* **What needs to be done**
Can you reproduce every one of the lines below, word for word and unchanged?

* **The data**
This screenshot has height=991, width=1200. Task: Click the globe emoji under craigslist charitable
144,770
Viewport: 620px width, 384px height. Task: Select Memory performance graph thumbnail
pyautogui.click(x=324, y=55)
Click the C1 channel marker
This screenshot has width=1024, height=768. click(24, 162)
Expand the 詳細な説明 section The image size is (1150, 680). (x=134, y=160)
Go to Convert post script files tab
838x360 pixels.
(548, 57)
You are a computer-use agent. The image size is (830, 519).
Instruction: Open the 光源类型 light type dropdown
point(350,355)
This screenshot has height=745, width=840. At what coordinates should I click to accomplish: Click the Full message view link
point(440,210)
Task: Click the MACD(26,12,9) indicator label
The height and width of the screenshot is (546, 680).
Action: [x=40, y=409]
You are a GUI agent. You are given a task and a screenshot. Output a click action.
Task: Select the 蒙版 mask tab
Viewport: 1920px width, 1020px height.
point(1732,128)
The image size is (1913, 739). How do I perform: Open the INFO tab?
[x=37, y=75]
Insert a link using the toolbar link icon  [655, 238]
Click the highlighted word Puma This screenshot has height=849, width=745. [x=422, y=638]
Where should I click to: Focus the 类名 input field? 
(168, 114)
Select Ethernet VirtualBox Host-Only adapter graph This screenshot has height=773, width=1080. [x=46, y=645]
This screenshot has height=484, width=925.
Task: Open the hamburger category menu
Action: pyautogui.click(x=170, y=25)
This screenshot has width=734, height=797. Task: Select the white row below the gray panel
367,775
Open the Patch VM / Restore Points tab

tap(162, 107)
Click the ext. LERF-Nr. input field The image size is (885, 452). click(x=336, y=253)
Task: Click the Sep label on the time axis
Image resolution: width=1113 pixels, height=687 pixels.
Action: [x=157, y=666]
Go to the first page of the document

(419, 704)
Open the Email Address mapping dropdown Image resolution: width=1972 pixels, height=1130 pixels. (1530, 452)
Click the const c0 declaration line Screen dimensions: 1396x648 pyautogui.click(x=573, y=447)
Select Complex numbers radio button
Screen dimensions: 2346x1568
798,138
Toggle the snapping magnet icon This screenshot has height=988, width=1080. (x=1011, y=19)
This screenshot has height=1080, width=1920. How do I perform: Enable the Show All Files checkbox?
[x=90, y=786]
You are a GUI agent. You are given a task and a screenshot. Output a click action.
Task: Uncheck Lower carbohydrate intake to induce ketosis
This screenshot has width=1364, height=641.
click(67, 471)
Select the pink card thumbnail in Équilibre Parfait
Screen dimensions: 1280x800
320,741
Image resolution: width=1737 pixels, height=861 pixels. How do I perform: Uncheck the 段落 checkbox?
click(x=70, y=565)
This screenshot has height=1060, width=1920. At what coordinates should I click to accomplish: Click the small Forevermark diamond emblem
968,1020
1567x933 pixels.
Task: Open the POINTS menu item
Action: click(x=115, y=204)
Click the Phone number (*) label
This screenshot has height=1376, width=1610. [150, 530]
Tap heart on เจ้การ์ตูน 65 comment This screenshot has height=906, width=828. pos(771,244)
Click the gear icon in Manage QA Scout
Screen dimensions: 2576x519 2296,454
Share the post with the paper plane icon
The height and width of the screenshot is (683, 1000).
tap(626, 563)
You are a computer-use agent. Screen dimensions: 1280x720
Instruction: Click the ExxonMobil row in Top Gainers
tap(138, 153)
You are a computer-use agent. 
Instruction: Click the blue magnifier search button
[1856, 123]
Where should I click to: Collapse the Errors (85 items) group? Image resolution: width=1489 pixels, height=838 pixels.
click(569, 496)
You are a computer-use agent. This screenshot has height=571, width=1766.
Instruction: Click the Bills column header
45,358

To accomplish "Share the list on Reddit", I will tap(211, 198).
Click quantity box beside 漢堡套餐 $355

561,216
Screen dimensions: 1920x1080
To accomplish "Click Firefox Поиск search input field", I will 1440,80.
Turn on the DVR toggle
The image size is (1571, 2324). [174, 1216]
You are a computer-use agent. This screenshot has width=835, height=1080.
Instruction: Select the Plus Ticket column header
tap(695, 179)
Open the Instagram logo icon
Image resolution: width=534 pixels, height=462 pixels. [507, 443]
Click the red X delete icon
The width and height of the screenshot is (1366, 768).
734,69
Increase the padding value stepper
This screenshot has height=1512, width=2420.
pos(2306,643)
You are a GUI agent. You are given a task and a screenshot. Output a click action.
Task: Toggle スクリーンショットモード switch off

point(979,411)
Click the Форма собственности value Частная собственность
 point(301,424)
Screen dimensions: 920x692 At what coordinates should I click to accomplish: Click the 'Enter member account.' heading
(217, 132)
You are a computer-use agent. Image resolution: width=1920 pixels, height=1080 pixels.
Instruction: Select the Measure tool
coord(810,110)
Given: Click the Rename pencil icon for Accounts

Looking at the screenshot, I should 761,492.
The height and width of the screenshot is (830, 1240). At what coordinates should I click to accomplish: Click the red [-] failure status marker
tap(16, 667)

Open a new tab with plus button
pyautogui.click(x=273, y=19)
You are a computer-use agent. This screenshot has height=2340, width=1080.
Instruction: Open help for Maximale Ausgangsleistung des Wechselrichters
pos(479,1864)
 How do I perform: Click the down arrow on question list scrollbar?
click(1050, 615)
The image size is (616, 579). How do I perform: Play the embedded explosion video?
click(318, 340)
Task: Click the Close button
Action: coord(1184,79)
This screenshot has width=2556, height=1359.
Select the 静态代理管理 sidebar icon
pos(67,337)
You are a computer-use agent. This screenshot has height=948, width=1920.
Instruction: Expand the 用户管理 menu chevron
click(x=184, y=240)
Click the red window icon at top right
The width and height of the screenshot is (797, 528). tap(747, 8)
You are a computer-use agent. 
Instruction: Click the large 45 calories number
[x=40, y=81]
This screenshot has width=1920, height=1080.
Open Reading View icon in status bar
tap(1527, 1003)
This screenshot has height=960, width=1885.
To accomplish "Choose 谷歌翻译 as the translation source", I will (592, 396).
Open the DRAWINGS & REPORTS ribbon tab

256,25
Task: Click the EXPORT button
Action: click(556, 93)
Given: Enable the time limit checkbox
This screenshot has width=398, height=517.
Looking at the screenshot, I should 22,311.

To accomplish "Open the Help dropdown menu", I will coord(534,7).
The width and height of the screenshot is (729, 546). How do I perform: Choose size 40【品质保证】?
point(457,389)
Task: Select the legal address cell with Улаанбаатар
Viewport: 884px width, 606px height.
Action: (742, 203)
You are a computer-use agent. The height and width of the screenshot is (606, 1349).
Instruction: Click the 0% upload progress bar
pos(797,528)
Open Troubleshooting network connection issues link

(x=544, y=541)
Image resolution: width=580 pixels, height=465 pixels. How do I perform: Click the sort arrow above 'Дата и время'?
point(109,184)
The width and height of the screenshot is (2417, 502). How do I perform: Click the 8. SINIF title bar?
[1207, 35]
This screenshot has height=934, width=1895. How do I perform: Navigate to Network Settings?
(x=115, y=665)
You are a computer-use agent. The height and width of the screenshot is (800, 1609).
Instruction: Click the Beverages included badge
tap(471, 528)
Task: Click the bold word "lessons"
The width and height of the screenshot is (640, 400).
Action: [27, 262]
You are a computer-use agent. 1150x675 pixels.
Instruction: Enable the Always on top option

* **Solution to the problem**
This screenshot has height=991, width=1200. Task: Click the globe emoji under craigslist charitable
144,770
Viewport: 620px width, 384px height. Task: Select Memory performance graph thumbnail
pyautogui.click(x=324, y=55)
Click the C1 channel marker
This screenshot has width=1024, height=768. click(24, 162)
Expand the 詳細な説明 section The image size is (1150, 680). (x=134, y=160)
Go to Convert post script files tab
838x360 pixels.
(548, 57)
You are a computer-use agent. The image size is (830, 519).
Instruction: Open the 光源类型 light type dropdown
point(350,355)
This screenshot has height=745, width=840. At what coordinates should I click to accomplish: Click the Full message view link
point(440,210)
Task: Click the MACD(26,12,9) indicator label
The height and width of the screenshot is (546, 680).
Action: [x=40, y=409]
You are a GUI agent. You are given a task and a screenshot. Output a click action.
Task: Select the 蒙版 mask tab
Viewport: 1920px width, 1020px height.
point(1732,128)
The image size is (1913, 739). How do I perform: Open the INFO tab?
[x=37, y=75]
Insert a link using the toolbar link icon  [655, 238]
Click the highlighted word Puma This screenshot has height=849, width=745. [x=422, y=638]
Where should I click to: Focus the 类名 input field? 
(168, 114)
Select Ethernet VirtualBox Host-Only adapter graph This screenshot has height=773, width=1080. [x=46, y=645]
This screenshot has height=484, width=925.
Task: Open the hamburger category menu
Action: pyautogui.click(x=170, y=25)
This screenshot has width=734, height=797. Task: Select the white row below the gray panel
367,775
Open the Patch VM / Restore Points tab

tap(162, 107)
Click the ext. LERF-Nr. input field The image size is (885, 452). click(x=336, y=253)
Task: Click the Sep label on the time axis
Image resolution: width=1113 pixels, height=687 pixels.
Action: [x=157, y=666]
Go to the first page of the document

(419, 704)
Open the Email Address mapping dropdown Image resolution: width=1972 pixels, height=1130 pixels. (1530, 452)
Click the const c0 declaration line Screen dimensions: 1396x648 pyautogui.click(x=573, y=447)
Select Complex numbers radio button
Screen dimensions: 2346x1568
798,138
Toggle the snapping magnet icon This screenshot has height=988, width=1080. (x=1011, y=19)
This screenshot has height=1080, width=1920. How do I perform: Enable the Show All Files checkbox?
[x=90, y=786]
You are a GUI agent. You are given a task and a screenshot. Output a click action.
Task: Uncheck Lower carbohydrate intake to induce ketosis
This screenshot has width=1364, height=641.
click(67, 471)
Select the pink card thumbnail in Équilibre Parfait
Screen dimensions: 1280x800
320,741
Image resolution: width=1737 pixels, height=861 pixels. How do I perform: Uncheck the 段落 checkbox?
click(x=70, y=565)
This screenshot has height=1060, width=1920. At what coordinates should I click to accomplish: Click the small Forevermark diamond emblem
968,1020
1567x933 pixels.
Task: Open the POINTS menu item
Action: click(x=115, y=204)
Click the Phone number (*) label
This screenshot has height=1376, width=1610. [150, 530]
Tap heart on เจ้การ์ตูน 65 comment This screenshot has height=906, width=828. pos(771,244)
Click the gear icon in Manage QA Scout
Screen dimensions: 2576x519 2296,454
Share the post with the paper plane icon
The height and width of the screenshot is (683, 1000).
tap(626, 563)
You are a computer-use agent. Screen dimensions: 1280x720
Instruction: Click the ExxonMobil row in Top Gainers
tap(138, 153)
You are a computer-use agent. 
Instruction: Click the blue magnifier search button
[1856, 123]
Where should I click to: Collapse the Errors (85 items) group? Image resolution: width=1489 pixels, height=838 pixels.
click(569, 496)
You are a computer-use agent. This screenshot has height=571, width=1766.
Instruction: Click the Bills column header
45,358

To accomplish "Share the list on Reddit", I will tap(211, 198).
Click quantity box beside 漢堡套餐 $355

561,216
Screen dimensions: 1920x1080
To accomplish "Click Firefox Поиск search input field", I will 1440,80.
Turn on the DVR toggle
The image size is (1571, 2324). [174, 1216]
You are a computer-use agent. This screenshot has width=835, height=1080.
Instruction: Select the Plus Ticket column header
tap(695, 179)
Open the Instagram logo icon
Image resolution: width=534 pixels, height=462 pixels. [507, 443]
Click the red X delete icon
The width and height of the screenshot is (1366, 768).
734,69
Increase the padding value stepper
This screenshot has height=1512, width=2420.
pos(2306,643)
You are a GUI agent. You are given a task and a screenshot. Output a click action.
Task: Toggle スクリーンショットモード switch off

point(979,411)
Click the Форма собственности value Частная собственность
 point(301,424)
Screen dimensions: 920x692 At what coordinates should I click to accomplish: Click the 'Enter member account.' heading
(217, 132)
You are a computer-use agent. Image resolution: width=1920 pixels, height=1080 pixels.
Instruction: Select the Measure tool
coord(810,110)
Given: Click the Rename pencil icon for Accounts

Looking at the screenshot, I should 761,492.
The height and width of the screenshot is (830, 1240). At what coordinates should I click to accomplish: Click the red [-] failure status marker
tap(16, 667)

Open a new tab with plus button
pyautogui.click(x=273, y=19)
You are a computer-use agent. This screenshot has height=2340, width=1080.
Instruction: Open help for Maximale Ausgangsleistung des Wechselrichters
pos(479,1864)
 How do I perform: Click the down arrow on question list scrollbar?
click(1050, 615)
The image size is (616, 579). How do I perform: Play the embedded explosion video?
click(318, 340)
Task: Click the Close button
Action: coord(1184,79)
This screenshot has width=2556, height=1359.
Select the 静态代理管理 sidebar icon
pos(67,337)
You are a computer-use agent. This screenshot has height=948, width=1920.
Instruction: Expand the 用户管理 menu chevron
click(x=184, y=240)
Click the red window icon at top right
The width and height of the screenshot is (797, 528). tap(747, 8)
You are a computer-use agent. 
Instruction: Click the large 45 calories number
[x=40, y=81]
This screenshot has width=1920, height=1080.
Open Reading View icon in status bar
tap(1527, 1003)
This screenshot has height=960, width=1885.
To accomplish "Choose 谷歌翻译 as the translation source", I will (592, 396).
Open the DRAWINGS & REPORTS ribbon tab

256,25
Task: Click the EXPORT button
Action: click(556, 93)
Given: Enable the time limit checkbox
This screenshot has width=398, height=517.
Looking at the screenshot, I should 22,311.

To accomplish "Open the Help dropdown menu", I will coord(534,7).
The width and height of the screenshot is (729, 546). How do I perform: Choose size 40【品质保证】?
point(457,389)
Task: Select the legal address cell with Улаанбаатар
Viewport: 884px width, 606px height.
Action: (742, 203)
You are a computer-use agent. The height and width of the screenshot is (606, 1349).
Instruction: Click the 0% upload progress bar
pos(797,528)
Open Troubleshooting network connection issues link

(x=544, y=541)
Image resolution: width=580 pixels, height=465 pixels. How do I perform: Click the sort arrow above 'Дата и время'?
point(109,184)
The width and height of the screenshot is (2417, 502). How do I perform: Click the 8. SINIF title bar?
[1207, 35]
This screenshot has height=934, width=1895. How do I perform: Navigate to Network Settings?
(x=115, y=665)
You are a computer-use agent. The height and width of the screenshot is (800, 1609).
Instruction: Click the Beverages included badge
tap(471, 528)
Task: Click the bold word "lessons"
The width and height of the screenshot is (640, 400).
Action: [27, 262]
You are a computer-use agent. 1150x675 pixels.
Instruction: Enable the Always on top option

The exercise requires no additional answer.